Furthermore, even if the partnership estate were to be regarded as a separate taxable entity and the petitioner were to be regarded as a beneficiary thereof, then that estate would be entitled to deduct and the petitioners would have to include in their income all of the income of the business “properly paid or credited during such year” to him on the books of the business. It does not appear that the amounts which the petitioner was claiming and which the Commissioner has taxed to the petitioners were not properly credited to the petitioner on the books of the business during the taxable years.
The impropriety of the petitioner’s contention is further demonstrated by considering its effect upon the Prins’ estate. The income tax liability of that estate should not depend upon how much the petitioner chose to withdraw from and how much he chose to leave in the partnership during the taxable years. The Prins’ estate was not entitled to or taxable on any of the income of the partnership business after November 5, 1947, and what the petitioner chose to do with that income should not affect the income tax liability of the Prins’ estate as it would if the petitioner’s contention were sound.

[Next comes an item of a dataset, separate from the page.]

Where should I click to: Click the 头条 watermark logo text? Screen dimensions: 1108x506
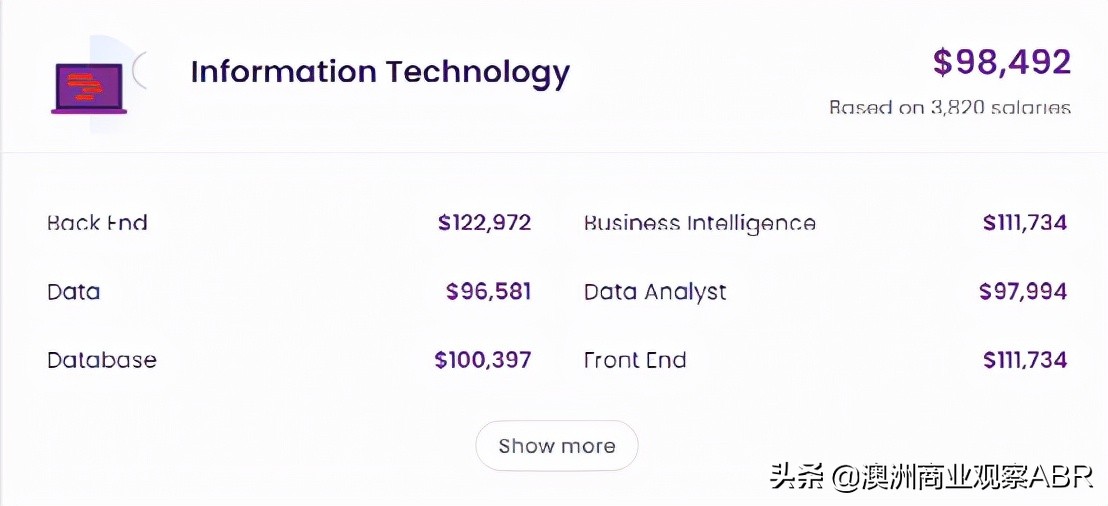[x=797, y=476]
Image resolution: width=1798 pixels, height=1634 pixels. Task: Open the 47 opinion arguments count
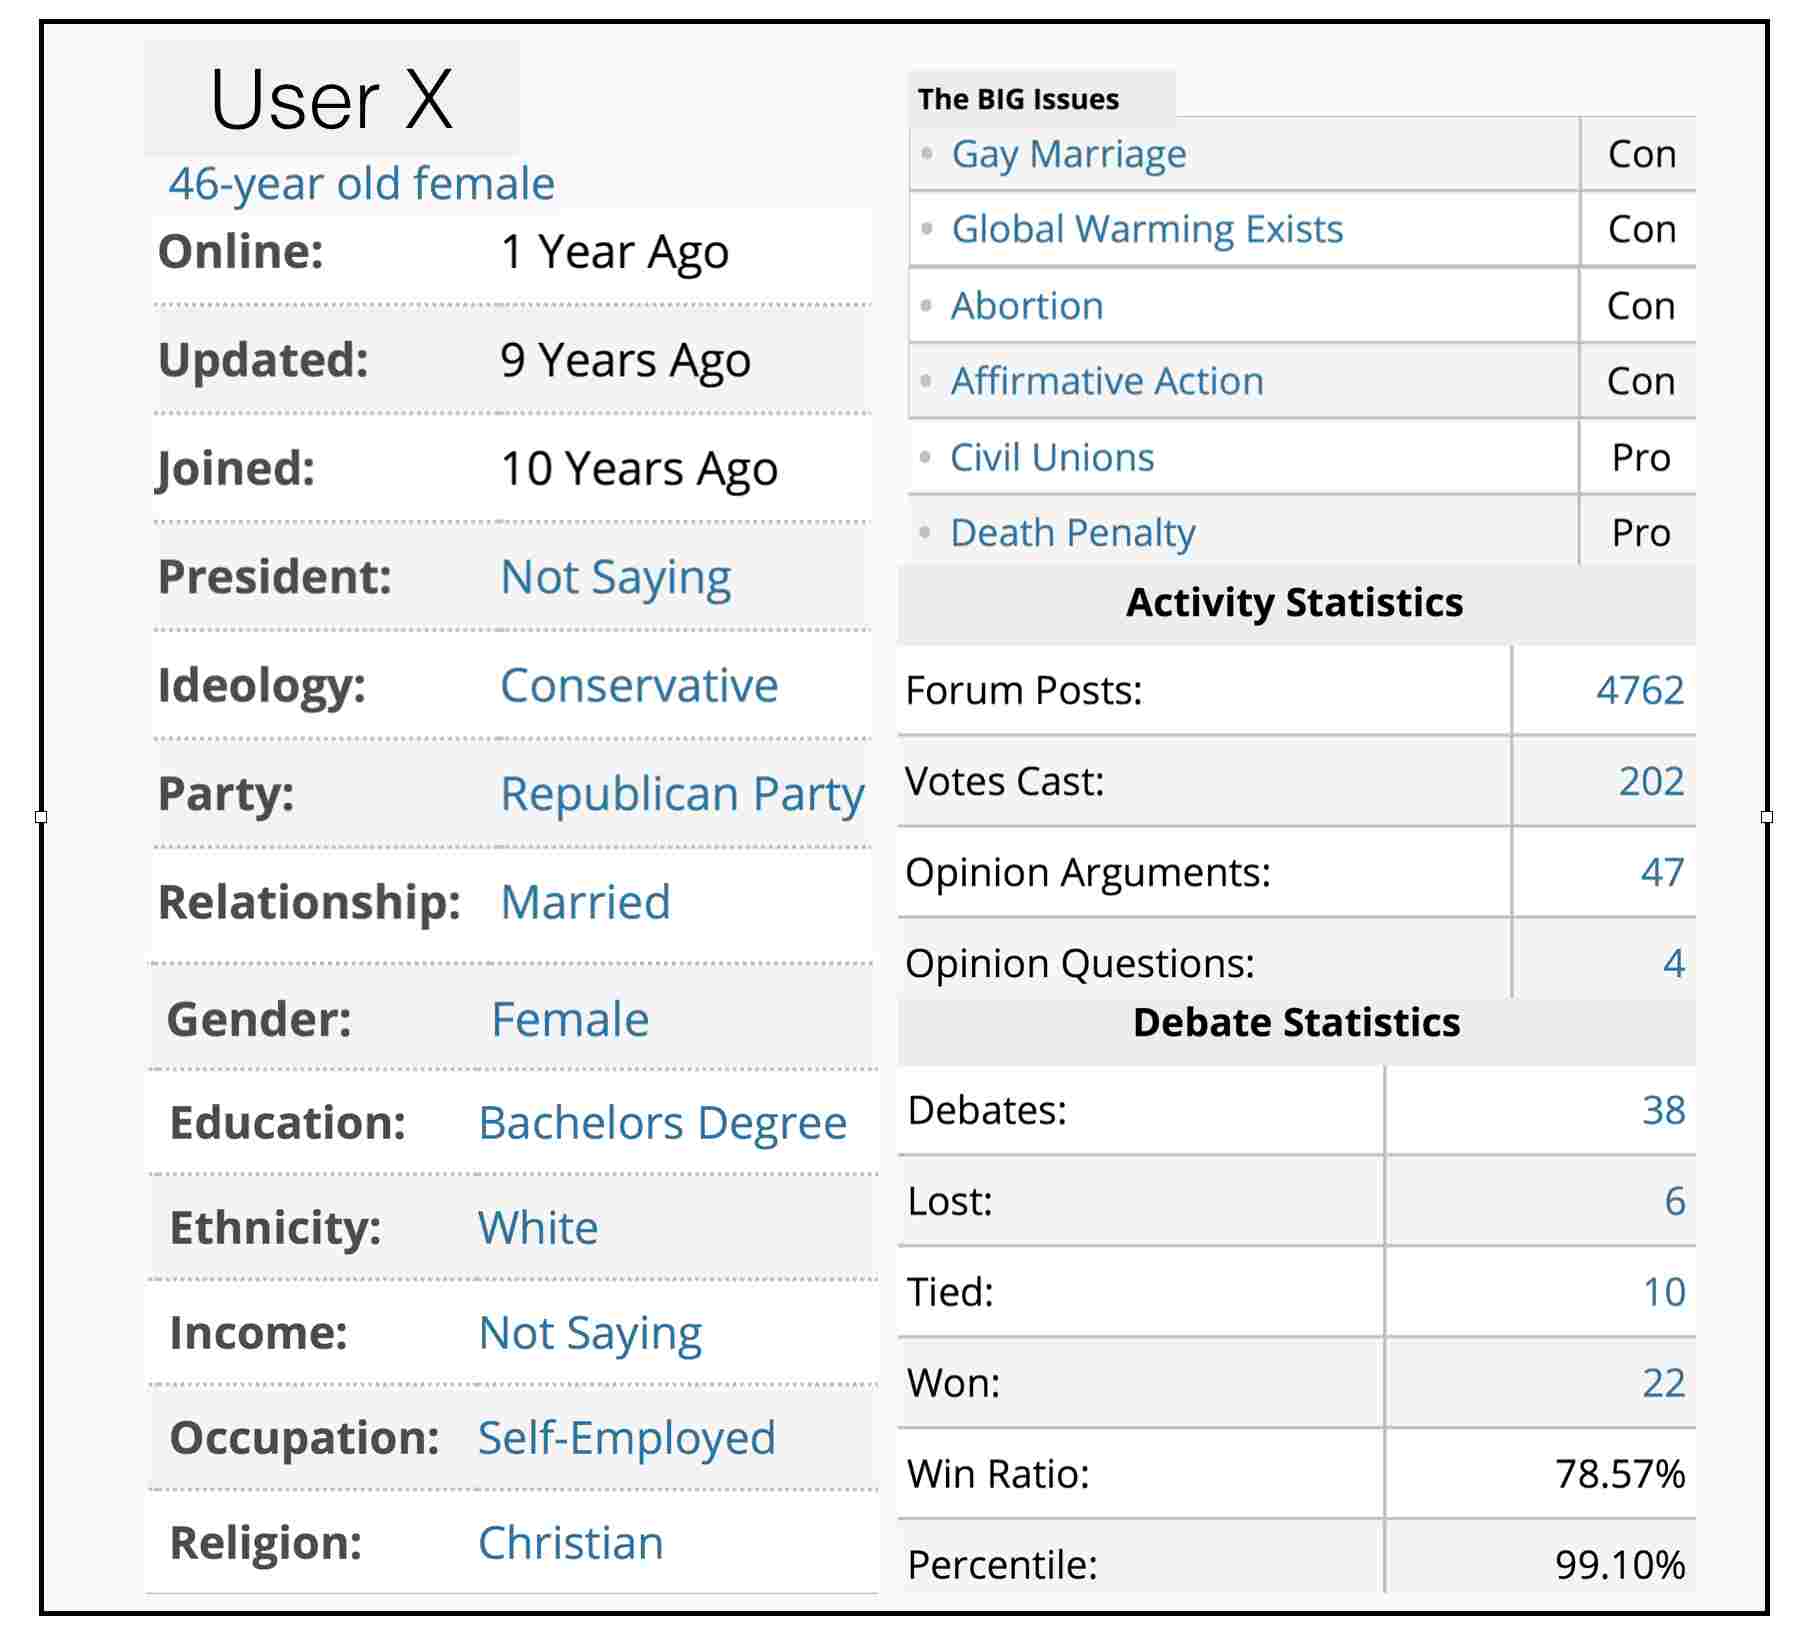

The Court finds no justification for changing the deficiencies determined by the Commissioner regardless of whether it adopts the Commissioner’s theory that the partnership estate was not a separate taxable entity, whether it looks primarily to the control which the petitioner exercised over the income of the business earned by his own efforts and using property which belonged to him, 50 per cent up to November 5, 1947, and 100 per cent thereafter, or whether it looks to the amoünt of the partnership income properly paid or credited during each year to the petitioner.
Decision will be entered for the respondent.